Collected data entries
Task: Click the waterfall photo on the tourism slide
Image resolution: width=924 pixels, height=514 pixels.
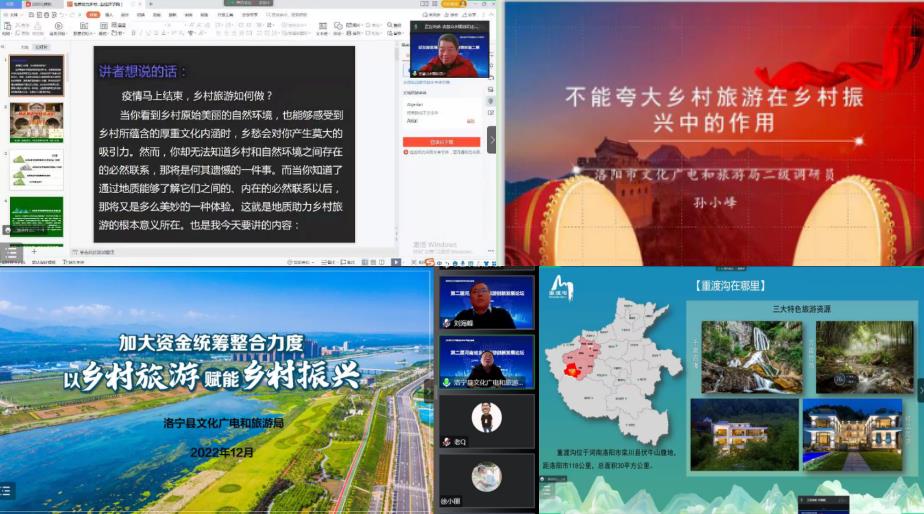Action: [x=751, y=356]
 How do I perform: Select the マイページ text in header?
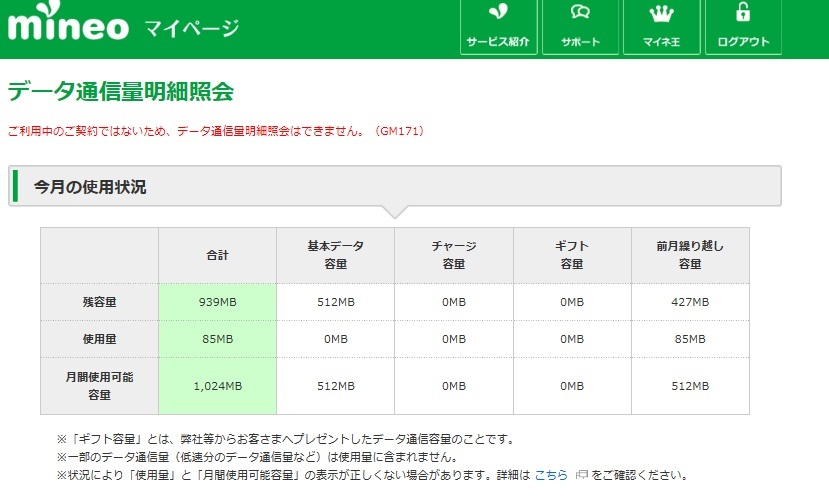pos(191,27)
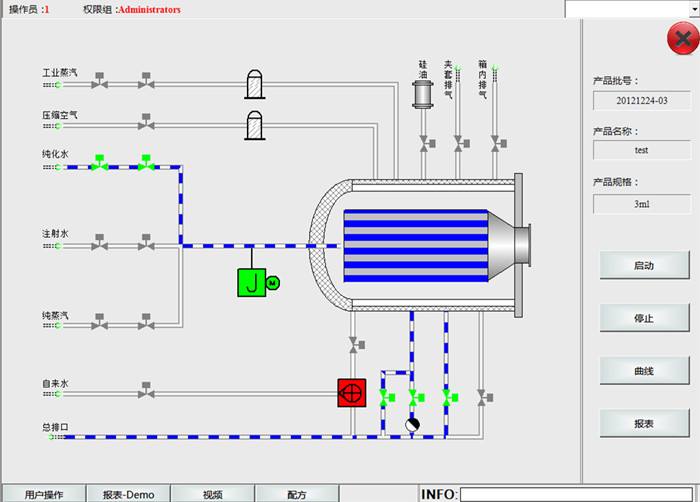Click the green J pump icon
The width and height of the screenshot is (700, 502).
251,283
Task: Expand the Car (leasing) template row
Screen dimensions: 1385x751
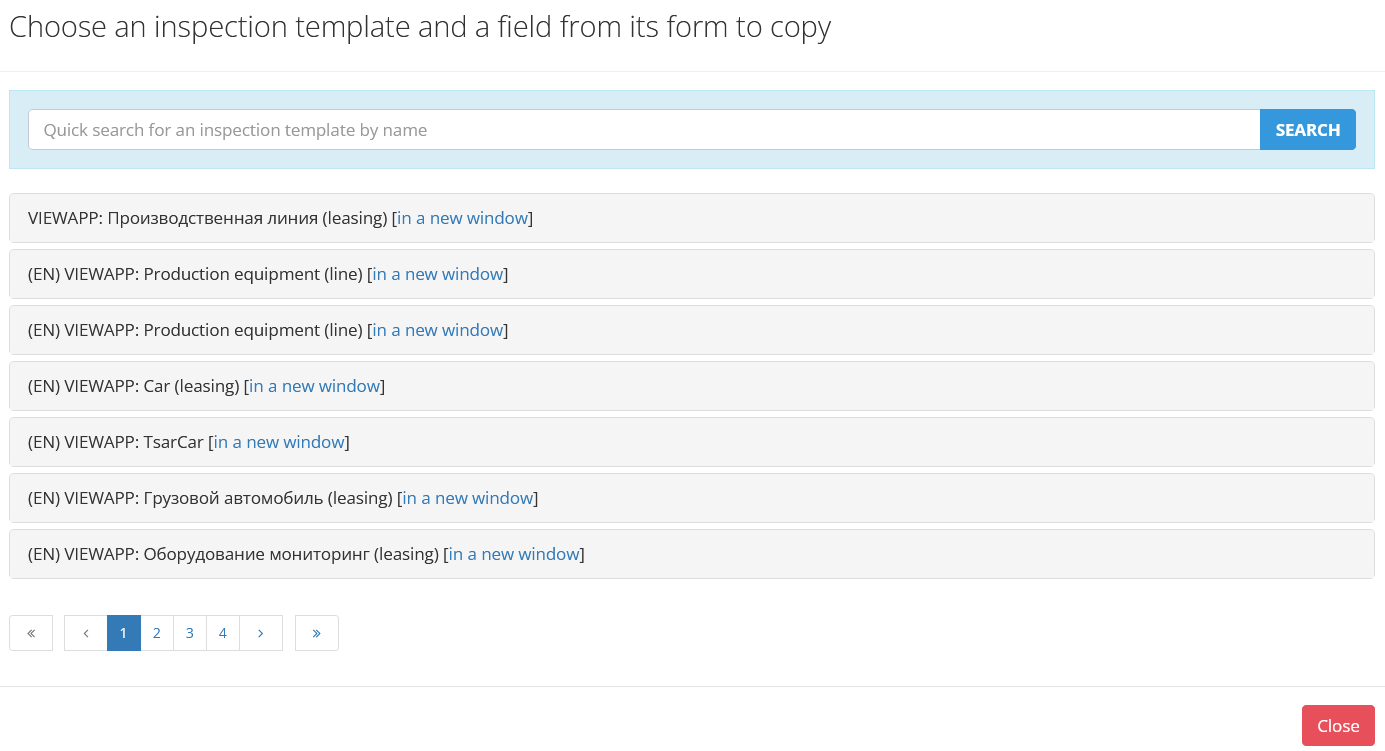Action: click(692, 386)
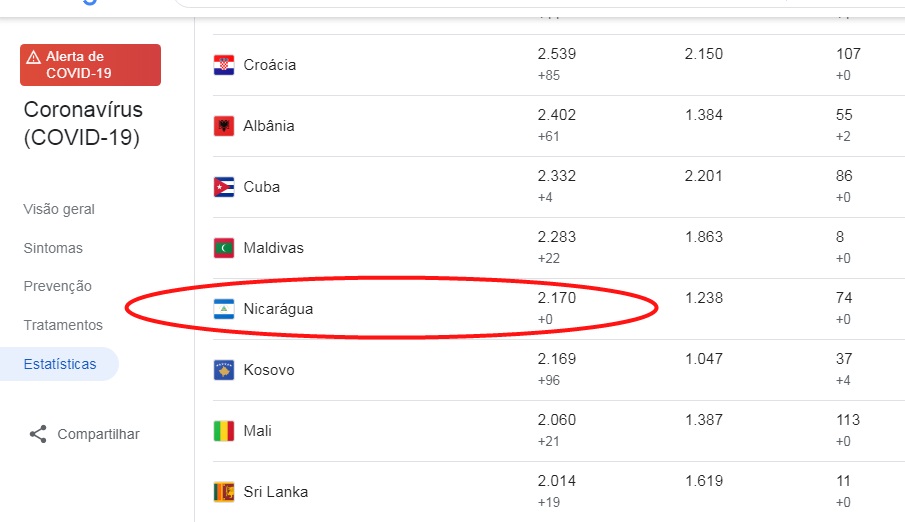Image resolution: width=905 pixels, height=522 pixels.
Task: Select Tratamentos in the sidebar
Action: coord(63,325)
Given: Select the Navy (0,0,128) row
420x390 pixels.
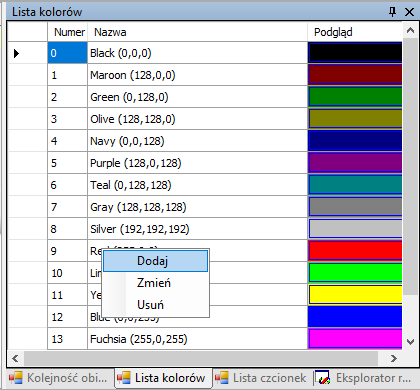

- **Activity**: What you write must match, line for line, the lines from the one with "Task: Expand the Car (leasing) template row" through the last line of the data above, minus the pictures.

- **Your solution**:
Task: Expand the Car (leasing) template row
Screen dimensions: 1385x751
Action: click(692, 386)
Image resolution: width=905 pixels, height=522 pixels.
Task: Select Tratamentos in the sidebar
Action: coord(63,325)
Given: Select the Navy (0,0,128) row
420x390 pixels.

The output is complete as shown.